C’est à la dernière assemblée de l’asbl Nunatak
que Michel Lejeune nous présenta son projet de randonnée nordique
en terre de Baffin, à 100km de Clyde river, dans la Stewart valley
et le Sam Ford fjord.
Son but : se faire déposer en motoneige au début de la Stewart
valley pour la parcourir. Remonter ensuite un glacier parallèle dans
l’autre sens, et atteindre un col à 1200m pour redescendre ensuite
vers le Sam Ford fjord. La Stewart valley est dominée de part et d’autre
par des parois granitiques de plus de mille mètres de haut ; c’est
une succession de lacs entrecoupés par les moraines frontales des glaciers
qui y descendent.
Le défi est de trouver les chemins d’accès et de sortie
de la vallée, ainsi que la clé de la montée sur le glacier.
Il faudra ensuite franchir un col et retrouver derrière ce col la route
qui permet, en rejoignant un autre glacier, de boucler la boucle et revenir
au début de la vallée, avant de prendre pied sur le Sam Ford
fjord.
Deuxième projet : bordant le Sam Ford fjord, trône une superbe
montagne que l’on peut atteindre en remontant un glacier : le Broad
peak. Peut-être aurons-nous la chance de fouler ce sommet de plus de
1800 mètres ? Les motoneiges viendraient alors nous rechercher dans
la Revoir valley, après la traversée du fjord.
Un projet assez séduisant pour qu’au moins cinq personnes mordent à l’appât, tous des habitués du Grand Nord. Ils ont connu le Spitsberg, l’Alaska, la Laponie, le Groenland et leurs grandes étendues, la magie du soleil de minuit, les rudes bourrasques du blizzard, l’attrait des paysages minéraux, du jeu fantastique de la neige et de la glace avec les sommets majestueux, du silence à peine interrompu par le bruit de la glace qui craque, du vent sur les toiles ou de leur propre respiration. Car, dans notre civilisation où le bruit est dominant, au travail avec l’air conditionné, les imprimantes ou les photocopieuses, en rue avec le trafic permanent, sur les chantiers encombrés d’engins rugissants, ou dans l’air avec les engins volants, sait-on encore ce qu’est le bonheur de jouir du silence, de « l’absence » de bruit ?

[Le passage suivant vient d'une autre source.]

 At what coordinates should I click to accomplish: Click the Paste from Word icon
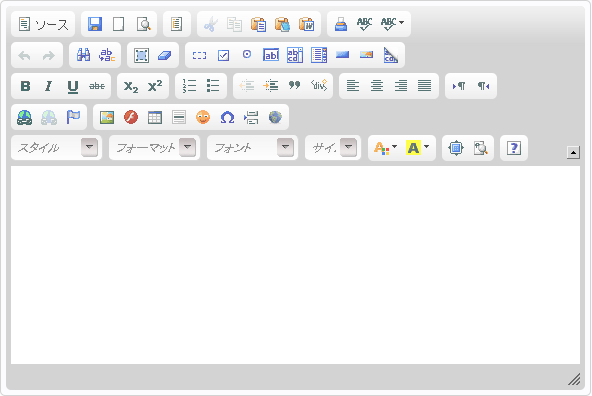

Pour être sûr d’en profiter, nous sommes partis le lundi
de Pâques, après les cloches. Et quoi de plus logique, pour rentrer
à la maison, que de rentrer le 1er mai, le jour de la fête du
travail ?
Ce que je peux déjà vous dire, c’est que la complémentarité
et la solidarité dans le groupe ont joué à fond, que
chacun a eu le bonheur de fouler des sommets enneigés, que le Broad
peak s’est finalement laissé faire, malgré une sérieuse
mais courte bourrasque, et que le GPS a fait des merveilles dans les mains
de Michel, notre organisateur, palliant parfois l’absence de visibilité,
afin de garder ou de retrouver nos traces.
Et quelle joie aussi, que le plaisir enfantin de descendre à skis une
rivière gelée, ou de se laisser glisser sur une cascade momifiée,
jouant des pieds et des mains pour garder l’équilibre !

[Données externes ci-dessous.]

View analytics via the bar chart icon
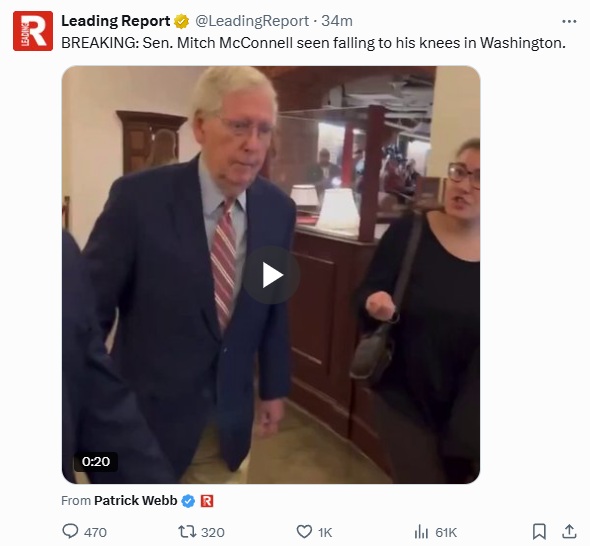 coord(421,532)
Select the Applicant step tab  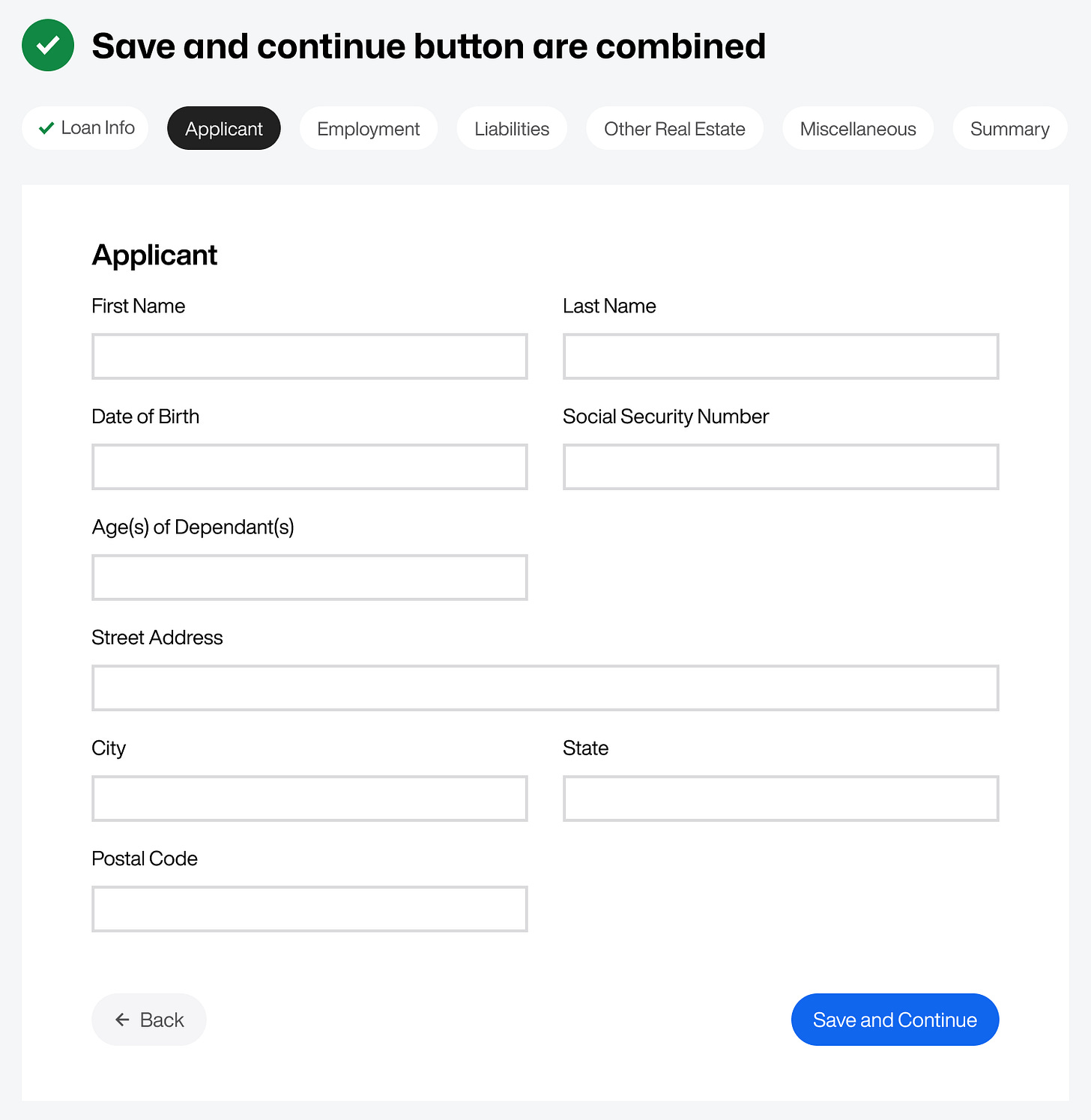(x=223, y=129)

Quel plaisir enfin, de surprendre, au pied d’un glacier, le jeu de la
lumière sur des plaques translucides, donnant l’illusion de pénétrer
un « palais des glaces » peuplé d’animaux étranges
!
Les images que nous vous livrerons en novembre vous permettront peut-être de partager avec nous ces moments de bonheur, ainsi que de jouir du spectacle grandiose des paysages du Grand Nord. Et surtout, espérons qu’elles vous donneront l’envie de protéger cet environnement si fragile, que nous risquons de perdre d’ici peu, si nous n’y prenons garde.